A Transocean spokesman declined comment.

The shear rams are an integral part of the giant blowout preventer, which sits on the sea floor, 5,000 feet below the surface. R. Scott Amann, a spokesman for the sheer ram manufacturer, Cameron International Corp., said he did not know exactly what happened.

"We remind you that our devices have never been involved in an accident like this," he said.

The cause of the oil well blow-out remains unclear. Petroleum engineers say it was probably related to the cementing process, which is supposed to secure the well and prevent oil and natural gas from escaping by filling in the space around the pipe and plugging the well.

But once workers lost control of the well, which was spewing a flammable mixture of crude oil and natural gas, the blowout preventer became the only option for stopping the flow.

Investigators are expected to focus on whether the blowout preventer received a signal from workers on the rig. The Deepwater Horizon wasn't equipped with a backup remote trigger that is a common drill-rig requirement in other oil-producing nations, but not the U.S.

If the blowout preventer did receive the signal, experts say, a critical question is why the rams didn't seal off the well.

Some newer rigs have blowout preventers with two separate pairs of shear rams—providing an added safeguard in case one shear malfunctions or hits an obstruction in the pipe. The Deepwater Horizon had a single pair of shear rams.

The Interior Department's Minerals Management Service, which regulates offshore drilling, questioned whether shear rams were strong enough to shear through a pipe.

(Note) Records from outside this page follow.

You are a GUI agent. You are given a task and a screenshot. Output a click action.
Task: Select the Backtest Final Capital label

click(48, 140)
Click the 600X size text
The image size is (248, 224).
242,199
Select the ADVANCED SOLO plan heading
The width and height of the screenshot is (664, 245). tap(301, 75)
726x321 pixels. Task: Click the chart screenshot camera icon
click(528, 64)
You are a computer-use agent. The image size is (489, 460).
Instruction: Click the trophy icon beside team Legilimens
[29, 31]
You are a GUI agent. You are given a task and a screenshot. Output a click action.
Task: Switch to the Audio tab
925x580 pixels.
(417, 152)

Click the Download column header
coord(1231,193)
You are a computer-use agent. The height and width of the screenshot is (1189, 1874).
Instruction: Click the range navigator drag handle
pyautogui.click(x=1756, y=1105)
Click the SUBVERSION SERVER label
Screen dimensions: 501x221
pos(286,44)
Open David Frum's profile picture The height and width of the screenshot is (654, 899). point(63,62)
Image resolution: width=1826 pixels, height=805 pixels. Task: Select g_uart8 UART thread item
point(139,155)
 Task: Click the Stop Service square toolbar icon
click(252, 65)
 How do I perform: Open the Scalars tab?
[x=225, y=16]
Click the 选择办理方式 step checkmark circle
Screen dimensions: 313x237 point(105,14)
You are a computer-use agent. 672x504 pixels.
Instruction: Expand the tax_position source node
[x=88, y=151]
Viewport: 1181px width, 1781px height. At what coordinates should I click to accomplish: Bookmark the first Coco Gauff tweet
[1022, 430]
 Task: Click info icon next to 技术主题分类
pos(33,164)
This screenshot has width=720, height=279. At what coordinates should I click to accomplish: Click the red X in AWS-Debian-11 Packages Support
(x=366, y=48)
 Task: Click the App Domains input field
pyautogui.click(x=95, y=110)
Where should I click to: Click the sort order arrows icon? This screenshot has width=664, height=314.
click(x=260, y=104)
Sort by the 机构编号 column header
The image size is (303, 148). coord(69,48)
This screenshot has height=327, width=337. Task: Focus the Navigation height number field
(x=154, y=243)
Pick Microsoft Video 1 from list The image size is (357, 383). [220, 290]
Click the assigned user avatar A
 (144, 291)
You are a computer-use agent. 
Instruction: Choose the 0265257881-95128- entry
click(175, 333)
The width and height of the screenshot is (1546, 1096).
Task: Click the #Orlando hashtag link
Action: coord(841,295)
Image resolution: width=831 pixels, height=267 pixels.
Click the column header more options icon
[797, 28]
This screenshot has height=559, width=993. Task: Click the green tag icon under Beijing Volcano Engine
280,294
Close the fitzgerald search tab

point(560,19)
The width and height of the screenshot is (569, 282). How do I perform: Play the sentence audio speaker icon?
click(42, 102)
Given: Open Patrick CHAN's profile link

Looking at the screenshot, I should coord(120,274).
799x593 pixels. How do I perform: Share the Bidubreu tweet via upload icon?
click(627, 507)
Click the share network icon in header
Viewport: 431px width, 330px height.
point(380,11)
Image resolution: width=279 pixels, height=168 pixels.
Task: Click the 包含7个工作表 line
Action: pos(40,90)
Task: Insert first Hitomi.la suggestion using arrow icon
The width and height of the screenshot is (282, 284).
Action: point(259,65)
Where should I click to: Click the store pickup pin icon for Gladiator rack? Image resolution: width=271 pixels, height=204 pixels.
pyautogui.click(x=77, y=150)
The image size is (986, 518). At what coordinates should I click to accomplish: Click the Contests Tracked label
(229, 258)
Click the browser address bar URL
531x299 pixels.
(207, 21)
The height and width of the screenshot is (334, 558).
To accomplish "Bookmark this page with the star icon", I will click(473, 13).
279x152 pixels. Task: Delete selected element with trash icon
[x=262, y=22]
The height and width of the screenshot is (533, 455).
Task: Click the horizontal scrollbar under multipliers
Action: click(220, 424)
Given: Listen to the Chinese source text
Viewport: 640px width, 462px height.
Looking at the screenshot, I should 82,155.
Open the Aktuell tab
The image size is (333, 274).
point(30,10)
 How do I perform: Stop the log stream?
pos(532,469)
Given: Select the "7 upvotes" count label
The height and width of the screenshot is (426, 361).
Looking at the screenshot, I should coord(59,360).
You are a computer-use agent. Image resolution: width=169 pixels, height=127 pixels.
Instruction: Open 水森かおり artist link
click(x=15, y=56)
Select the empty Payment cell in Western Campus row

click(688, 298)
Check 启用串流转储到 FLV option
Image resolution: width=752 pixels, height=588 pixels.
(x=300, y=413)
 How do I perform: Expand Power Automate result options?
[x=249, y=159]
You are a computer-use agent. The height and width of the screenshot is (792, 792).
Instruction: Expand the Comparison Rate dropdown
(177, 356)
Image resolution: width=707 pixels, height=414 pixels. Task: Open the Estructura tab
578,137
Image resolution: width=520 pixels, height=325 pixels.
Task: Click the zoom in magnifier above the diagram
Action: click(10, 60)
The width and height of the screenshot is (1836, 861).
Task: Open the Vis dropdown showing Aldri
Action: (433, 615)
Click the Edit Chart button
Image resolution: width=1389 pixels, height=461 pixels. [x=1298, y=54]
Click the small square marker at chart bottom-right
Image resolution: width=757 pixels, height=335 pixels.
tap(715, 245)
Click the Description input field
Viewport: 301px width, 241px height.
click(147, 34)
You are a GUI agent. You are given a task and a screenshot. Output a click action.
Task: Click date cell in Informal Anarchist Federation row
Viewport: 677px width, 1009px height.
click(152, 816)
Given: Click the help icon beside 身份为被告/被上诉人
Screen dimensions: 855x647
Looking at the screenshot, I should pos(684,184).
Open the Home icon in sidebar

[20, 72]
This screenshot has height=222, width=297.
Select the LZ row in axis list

In two offshore incidents in 2001, the rams didn't work as expected. The agency issued new rules in 2003 instructing the oil industry to make sure the rams would work reliably.

In 2004, a study commissioned by the MMS raised significant questions about the ability of rams to cut through the stronger pipes used in deep-water drilling. Those thicker pipes—as well as the shear rams—must withstand the enormous pressures found at 5,000 feet below sea level.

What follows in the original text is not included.